GIVEN PASSAGE:
--- start ---

Different implementation!

Finally, we will ensure that all NIRCam bands contained within the JOF survey are unmasked.

We note that the implementation here is slightly different to the one performed on a catalogue level. Here we have to first insert a Multiple_Filter object to reduce the relevant bands from all available bandpass filters on the instrument to just those available in our survey. We cannot simply use the filterset on the galaxy object itself as this may already have been trimmed to include just bands that include data at the specific sky position of the galaxy itself, rather than all those available in the field. If we were to instead ask for every band contained in the galaxy object to be included, then when running on a catalogue level this selection function would return True even when there may not be data available in the band we wish to be masked.

from galfind import Unmasked_Instrument_Selector

unmasked_nircam_selector = Unmasked_Instrument_Selector("NIRCam")
unmasked_nircam_selector.crop_to_filterset(cat.filterset)
gal_1d = unmasked_nircam_selector(gal_1b, return_copy = True)
print(gal_1d)

****************************************
Galaxy(718, [53.10763,-27.86013]deg)
****************************************
PHOTOMETRY:
----------
Photometry_obs(NIRCam, 0.32 arcsec)
----------
SELECTION FLAGS:
----------
bluewards_Lya_SNR<2.0_EAZY_fsps_larson_zfree_0.32as: True
redwards_Lya_SNR>5.0,5.0_widebands_EAZY_fsps_larson_zfree_0.32as: True
ALL_redwards_Lya_SNR>2.0_widebands_EAZY_fsps_larson_zfree_0.32as: True
red_chi_sq<3.0_EAZY_fsps_larson_zfree_0.32as: True
chi_sq_diff>4.0,dz>0.5_EAZY_fsps_larson_zfree_0.32as: True
zPDF>60%,|dz|/z<0.1_EAZY_fsps_larson_zfree_0.32as: True
unmasked_F090W: True
unmasked_F115W: True
unmasked_F150W: True
unmasked_F162M: True
unmasked_F182M: True
unmasked_F200W: True
unmasked_F210M: True
unmasked_F250M: True
unmasked_F277W: True
unmasked_F300M: True
unmasked_F335M: True
unmasked_F356W: True
unmasked_F410M: True
unmasked_F444W: True
unmasked_NIRCam: True
bluest_band_SNR<2.0_0.32as: True
sex_Re_F277W>45.0mas: True
sex_Re_F356W>45.0mas: True
sex_Re_F444W>45.0mas: True
sex_Re_F277W+F356W+F444W>45.0mas: True
EPOCHS_NIRCam_EAZY_fsps_larson_zfree_0.32as: True
unmasked_F277W+F356W+F444W: True
----------
****************************************

The above object now contains selection_flags entries for each band in the JOF field as well as one for the forced photometry band (F277W+F356W+F444W) and one for the NIRCam instrument, all reading True. It seems that this galaxy has data in all NIRCam bands that the survey is constructed from and is not masked by our manual mask in any band.

--- end ---

Records:
--- start ---

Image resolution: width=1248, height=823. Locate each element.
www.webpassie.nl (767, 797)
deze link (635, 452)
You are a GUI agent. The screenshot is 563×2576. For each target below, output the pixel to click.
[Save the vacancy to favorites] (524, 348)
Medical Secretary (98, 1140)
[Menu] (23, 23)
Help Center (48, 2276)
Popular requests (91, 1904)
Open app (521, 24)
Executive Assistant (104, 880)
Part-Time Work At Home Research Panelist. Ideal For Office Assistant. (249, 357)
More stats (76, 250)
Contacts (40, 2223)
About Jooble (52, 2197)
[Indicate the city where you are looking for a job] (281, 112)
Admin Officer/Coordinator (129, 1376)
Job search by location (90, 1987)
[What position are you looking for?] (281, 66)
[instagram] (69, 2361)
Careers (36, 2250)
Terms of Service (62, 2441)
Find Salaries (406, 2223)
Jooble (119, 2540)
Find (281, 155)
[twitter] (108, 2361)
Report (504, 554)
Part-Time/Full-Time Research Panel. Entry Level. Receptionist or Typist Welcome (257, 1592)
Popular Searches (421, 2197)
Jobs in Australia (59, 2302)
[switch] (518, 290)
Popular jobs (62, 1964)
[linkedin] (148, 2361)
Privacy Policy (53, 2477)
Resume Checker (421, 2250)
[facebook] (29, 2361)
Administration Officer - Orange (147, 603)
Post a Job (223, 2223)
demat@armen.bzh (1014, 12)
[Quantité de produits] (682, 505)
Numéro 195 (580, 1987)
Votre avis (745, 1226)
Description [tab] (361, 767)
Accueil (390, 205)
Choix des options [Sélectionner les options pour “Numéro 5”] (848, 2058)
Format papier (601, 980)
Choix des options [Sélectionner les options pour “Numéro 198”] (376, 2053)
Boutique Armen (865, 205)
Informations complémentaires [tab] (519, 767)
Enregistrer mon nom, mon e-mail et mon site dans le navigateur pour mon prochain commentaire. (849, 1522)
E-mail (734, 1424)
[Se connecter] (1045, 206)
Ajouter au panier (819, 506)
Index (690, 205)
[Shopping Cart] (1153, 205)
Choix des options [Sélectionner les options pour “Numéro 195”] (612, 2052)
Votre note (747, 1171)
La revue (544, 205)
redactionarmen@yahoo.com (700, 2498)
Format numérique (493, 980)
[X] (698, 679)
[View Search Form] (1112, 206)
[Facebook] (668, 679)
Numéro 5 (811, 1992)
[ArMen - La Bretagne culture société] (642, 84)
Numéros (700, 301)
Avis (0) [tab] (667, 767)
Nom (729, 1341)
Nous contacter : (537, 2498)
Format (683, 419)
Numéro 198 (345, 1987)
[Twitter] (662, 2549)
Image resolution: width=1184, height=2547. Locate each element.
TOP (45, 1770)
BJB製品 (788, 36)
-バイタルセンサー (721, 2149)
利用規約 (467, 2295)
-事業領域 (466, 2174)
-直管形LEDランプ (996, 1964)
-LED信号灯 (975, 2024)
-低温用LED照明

--- end ---

PROBLEMS:
1. Answer these questions from the NIRCam masking passage, giving each answer on its own line with the matching letter:
(a) What object must be inserted first to cut the bands down to those available in the survey?
(b) What aperture size appears in the photometry line of the printed galaxy output?
(c) Which band combination is named as the forced photometry band?
2. Carry on writing the NIRCam masking passage from its last sentence.
The material is not needed for the tasks.

RESPONSES PER TASK:
1.
(a) A Multiple_Filter object
(b) 0.32 arcsec
(c) F277W+F356W+F444W

2.
As well as selecting a galaxy based on (an) unmasked band/bands/instrument, there is one more aperture diameter independent selection method that we implement in galfind: SExtractor half-light radius selection. This is mainly used to remove hot pixels that survive the data reduction process from our galaxy samples, although in theory it can be used to exclude larger and point like galaxies from a sample should you wish. In the future, we aim to include more advanced morphological fitting and selection in SExtractor from commonly used Sersic profile fitting codes such as GALFIT, Imfit, Morphometryka (currently private), etc used by e.g. Ormerod+23, Westcott+24.

To do this, we will first have to load the galaxy half-light radius from the fits catalogue, which we will do on the catalogue level.

cat.load_sextractor_Re()
gal = cat[717]

INFO:galfind:Loaded FLUX_RADIUS from /raid/scratch/work/austind/GALFIND_WORK/Catalogues/v11/NIRCam/JOF/(0.32)as/JOF_MASTER_Sel-F277W+F356W+F444W_v11.fits saved as sex_Re for cat_band_properties[0].keys()=dict_keys(['F090W', 'F115W', 'F150W', 'F162M', 'F182M', 'F200W', 'F210M', 'F250M', 'F277W', 'F300M', 'F335M', 'F356W', 'F410M', 'F444W'])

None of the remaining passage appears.